(Stored data entries)
____

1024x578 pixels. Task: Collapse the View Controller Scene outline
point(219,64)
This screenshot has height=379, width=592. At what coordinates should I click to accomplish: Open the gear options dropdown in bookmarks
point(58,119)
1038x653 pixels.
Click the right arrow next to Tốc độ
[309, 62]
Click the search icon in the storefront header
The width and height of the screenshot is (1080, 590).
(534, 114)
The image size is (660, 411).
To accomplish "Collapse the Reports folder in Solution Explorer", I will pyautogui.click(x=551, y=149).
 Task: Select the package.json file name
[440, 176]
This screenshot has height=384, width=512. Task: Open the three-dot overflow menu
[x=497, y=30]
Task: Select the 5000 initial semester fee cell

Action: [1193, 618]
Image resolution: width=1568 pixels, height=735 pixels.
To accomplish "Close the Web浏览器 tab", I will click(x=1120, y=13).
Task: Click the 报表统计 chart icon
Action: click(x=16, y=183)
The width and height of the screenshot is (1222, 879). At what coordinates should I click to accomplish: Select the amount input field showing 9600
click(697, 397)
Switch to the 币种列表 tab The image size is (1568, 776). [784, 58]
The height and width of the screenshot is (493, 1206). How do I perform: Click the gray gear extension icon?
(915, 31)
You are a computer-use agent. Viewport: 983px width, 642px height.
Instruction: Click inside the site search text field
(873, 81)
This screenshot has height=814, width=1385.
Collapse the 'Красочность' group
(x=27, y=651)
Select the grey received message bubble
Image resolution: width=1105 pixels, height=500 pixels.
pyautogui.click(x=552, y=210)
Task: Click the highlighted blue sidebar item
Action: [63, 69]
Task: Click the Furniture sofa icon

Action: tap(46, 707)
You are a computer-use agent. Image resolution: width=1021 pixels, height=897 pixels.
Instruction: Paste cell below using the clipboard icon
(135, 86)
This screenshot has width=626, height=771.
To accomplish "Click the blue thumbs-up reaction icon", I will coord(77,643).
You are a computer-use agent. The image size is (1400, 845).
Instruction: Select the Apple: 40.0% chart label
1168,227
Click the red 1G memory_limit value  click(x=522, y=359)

____

**Task brief:**
Give back every record exactly.

**The completed task:**
1024x578 pixels. Task: Collapse the View Controller Scene outline
point(219,64)
This screenshot has height=379, width=592. At what coordinates should I click to accomplish: Open the gear options dropdown in bookmarks
point(58,119)
1038x653 pixels.
Click the right arrow next to Tốc độ
[309, 62]
Click the search icon in the storefront header
The width and height of the screenshot is (1080, 590).
(534, 114)
The image size is (660, 411).
To accomplish "Collapse the Reports folder in Solution Explorer", I will pyautogui.click(x=551, y=149).
 Task: Select the package.json file name
[440, 176]
This screenshot has height=384, width=512. Task: Open the three-dot overflow menu
[x=497, y=30]
Task: Select the 5000 initial semester fee cell

Action: [1193, 618]
Image resolution: width=1568 pixels, height=735 pixels.
To accomplish "Close the Web浏览器 tab", I will click(x=1120, y=13).
Task: Click the 报表统计 chart icon
Action: click(x=16, y=183)
The width and height of the screenshot is (1222, 879). At what coordinates should I click to accomplish: Select the amount input field showing 9600
click(697, 397)
Switch to the 币种列表 tab The image size is (1568, 776). [784, 58]
The height and width of the screenshot is (493, 1206). How do I perform: Click the gray gear extension icon?
(915, 31)
You are a computer-use agent. Viewport: 983px width, 642px height.
Instruction: Click inside the site search text field
(873, 81)
This screenshot has height=814, width=1385.
Collapse the 'Красочность' group
(x=27, y=651)
Select the grey received message bubble
Image resolution: width=1105 pixels, height=500 pixels.
pyautogui.click(x=552, y=210)
Task: Click the highlighted blue sidebar item
Action: [63, 69]
Task: Click the Furniture sofa icon

Action: tap(46, 707)
You are a computer-use agent. Image resolution: width=1021 pixels, height=897 pixels.
Instruction: Paste cell below using the clipboard icon
(135, 86)
This screenshot has width=626, height=771.
To accomplish "Click the blue thumbs-up reaction icon", I will coord(77,643).
You are a computer-use agent. The image size is (1400, 845).
Instruction: Select the Apple: 40.0% chart label
1168,227
Click the red 1G memory_limit value  click(x=522, y=359)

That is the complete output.